### Aim
Restate word for word the records starting with the line that contains "Click the Delete screenshot label" and going on through the line that contains "[x=564, y=440]", both included, and leave the pictures out of the answer.

### Excerpted records
• • • • • • •
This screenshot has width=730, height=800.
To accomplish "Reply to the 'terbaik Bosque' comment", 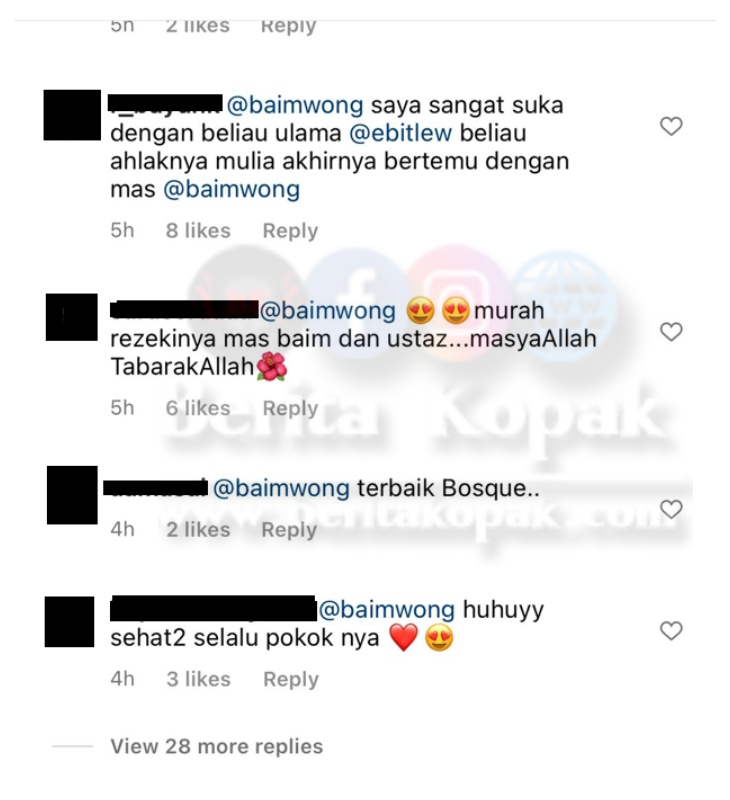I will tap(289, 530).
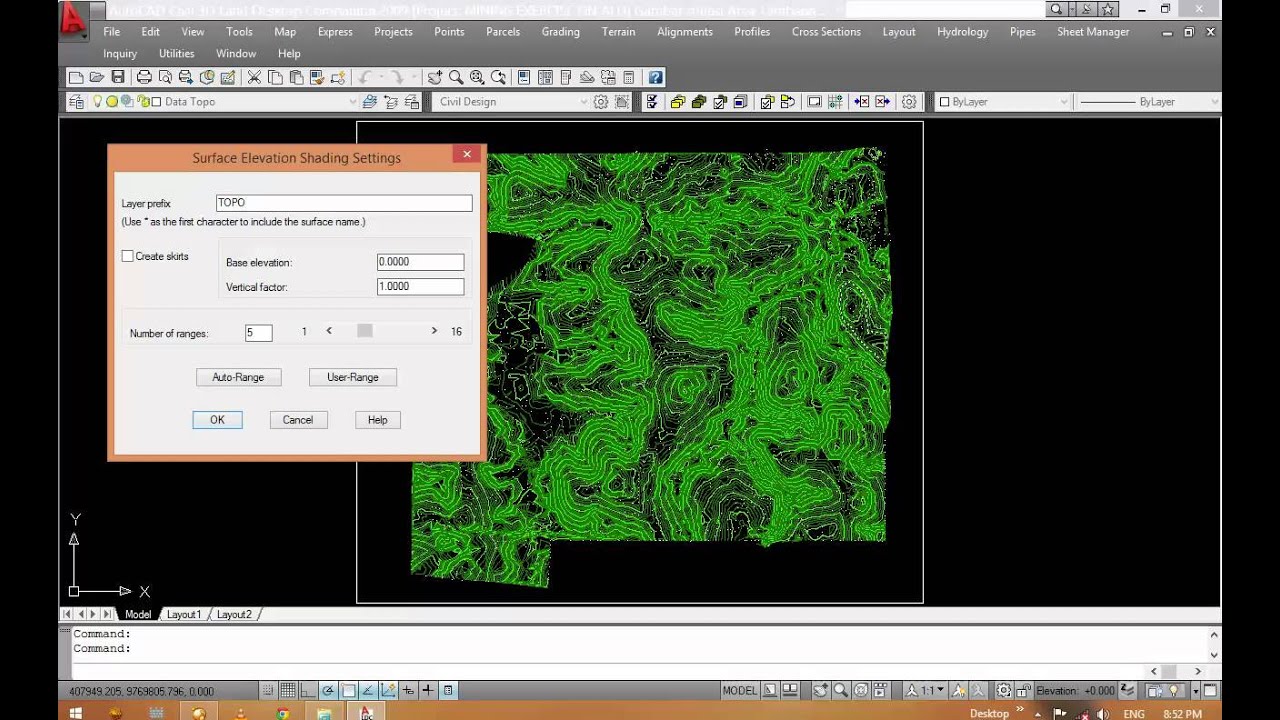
• • • • • • •
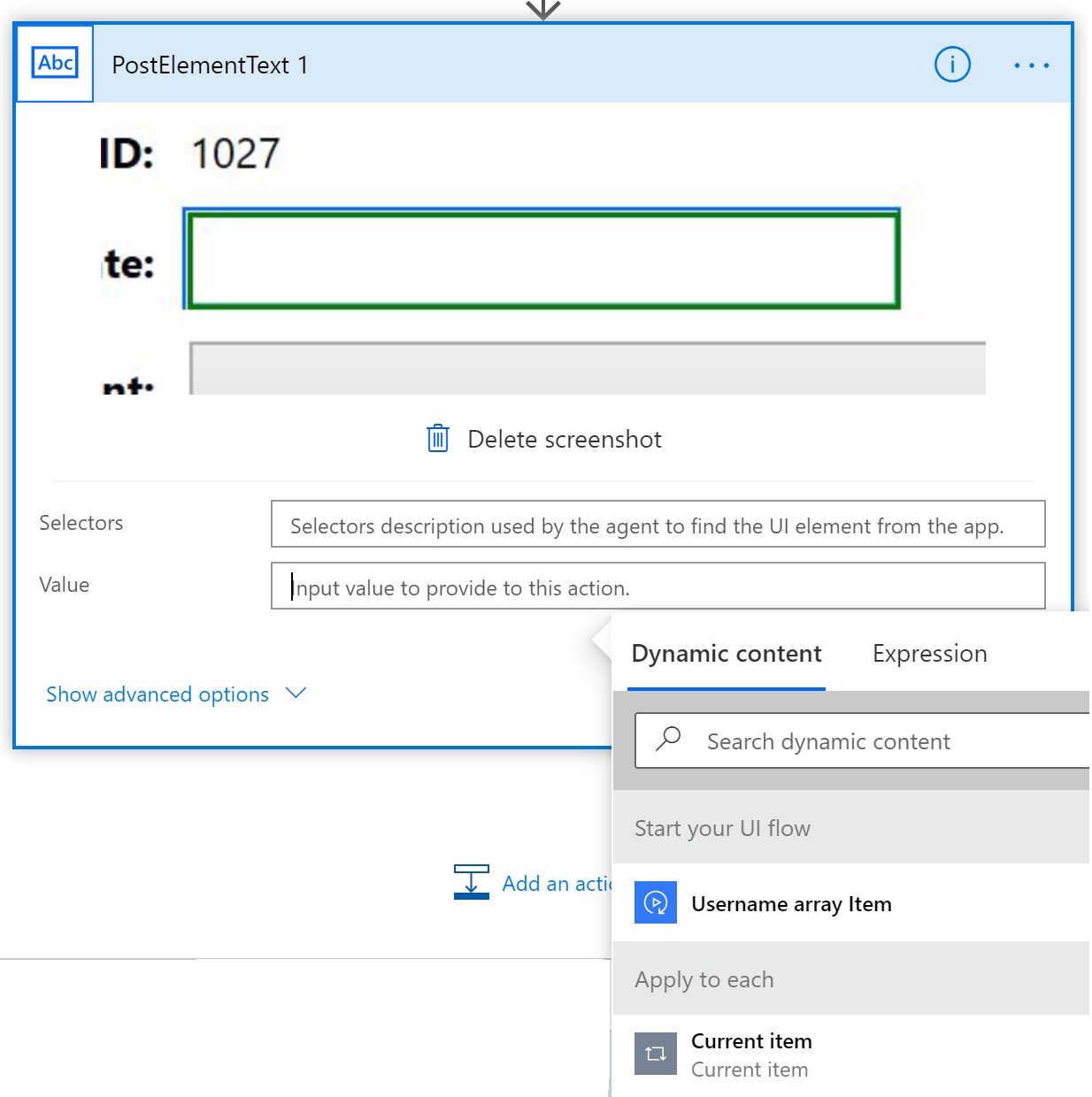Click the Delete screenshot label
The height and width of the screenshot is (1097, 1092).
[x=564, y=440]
• • • • • • •
### Exercise output
Click the Delete screenshot label
The height and width of the screenshot is (1097, 1092).
[x=564, y=440]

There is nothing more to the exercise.